**TEXT ZUR PRÜFUNG:**
Du bist als einzige Frau mit auf der Bank. Wie verschafft man sich bei so vielen Kerlen den nötigen Respekt?

Ich glaube, den habe ich. (lacht) Es ist ein sehr gutes Miteinander von Respekt und Akzeptanz wie es sich in einem Team gehört.

Nach einer zuvor weniger ernsthaften Frage mal etwas seriöser gesprochen – wie angespannt bist du in deiner Funktion als verantwortliche Ärztin bei einer Partie? Schaut man sich das Spiel anders an und sucht schon bei den Spielern mögliche Anzeichen von Verletzungen, Ermüdung oder ähnlichem?

Gespeicherte Einträge aus einer Sammlung:

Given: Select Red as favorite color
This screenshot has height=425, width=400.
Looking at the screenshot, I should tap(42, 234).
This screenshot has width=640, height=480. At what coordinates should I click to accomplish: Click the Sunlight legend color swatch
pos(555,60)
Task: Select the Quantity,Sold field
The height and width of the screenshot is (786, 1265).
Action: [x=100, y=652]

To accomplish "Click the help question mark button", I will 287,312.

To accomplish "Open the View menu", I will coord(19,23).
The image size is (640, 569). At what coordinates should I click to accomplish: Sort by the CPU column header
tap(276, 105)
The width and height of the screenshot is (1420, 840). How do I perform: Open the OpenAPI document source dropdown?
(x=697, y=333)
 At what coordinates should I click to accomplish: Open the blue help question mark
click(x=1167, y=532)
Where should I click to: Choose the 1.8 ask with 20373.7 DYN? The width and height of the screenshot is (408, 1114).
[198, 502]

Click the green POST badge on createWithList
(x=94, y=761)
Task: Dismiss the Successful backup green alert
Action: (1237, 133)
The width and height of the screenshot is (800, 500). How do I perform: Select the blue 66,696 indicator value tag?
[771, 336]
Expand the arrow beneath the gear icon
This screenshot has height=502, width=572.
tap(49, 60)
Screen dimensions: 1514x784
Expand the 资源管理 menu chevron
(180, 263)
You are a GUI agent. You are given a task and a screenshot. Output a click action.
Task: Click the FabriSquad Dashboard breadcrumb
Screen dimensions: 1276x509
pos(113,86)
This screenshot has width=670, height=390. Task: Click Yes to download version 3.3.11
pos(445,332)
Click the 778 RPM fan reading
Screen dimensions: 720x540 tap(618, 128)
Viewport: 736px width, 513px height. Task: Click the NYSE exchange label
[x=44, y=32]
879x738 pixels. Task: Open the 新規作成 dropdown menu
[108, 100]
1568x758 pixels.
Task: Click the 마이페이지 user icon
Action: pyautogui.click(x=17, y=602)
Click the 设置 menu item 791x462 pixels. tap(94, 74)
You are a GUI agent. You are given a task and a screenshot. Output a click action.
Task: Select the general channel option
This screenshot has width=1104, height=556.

**FRAGEN:**
1. Gib einen Abschnitt aus dem Interview wortgetreu wieder: Setze bei den Worten "Du bist als" ein und höre nach "einem Team gehört." auf.
2. Prüfe, ob die folgenden Aussagen mit dem Interview übereinstimmen, und belege jede Antwort (ja oder nein) mit dem entscheidenden Wortlaut aus dem Interview: (a) Die Befragte ist die einzige Frau auf der Bank. (b) Die Befragte meint, ihr fehle der Respekt der Spieler. (c) Die Befragte ist als verantwortliche Ärztin tätig.
3. Wie beschreibt die Befragte im Interview das Miteinander im Team?
Die Zeilen werden für die Bearbeitung nicht gebraucht.

**LÖSUNGEN:**
1.
Du bist als einzige Frau mit auf der Bank. Wie verschafft man sich bei so vielen Kerlen den nötigen Respekt?

Ich glaube, den habe ich. (lacht) Es ist ein sehr gutes Miteinander von Respekt und Akzeptanz wie es sich in einem Team gehört.

2.
(a) Ja: „Du bist als einzige Frau mit auf der Bank.“
(b) Nein: „Ich glaube, den habe ich.“
(c) Ja: „in deiner Funktion als verantwortliche Ärztin“

3. Als ein sehr gutes Miteinander von Respekt und Akzeptanz, wie es sich in einem Team gehört.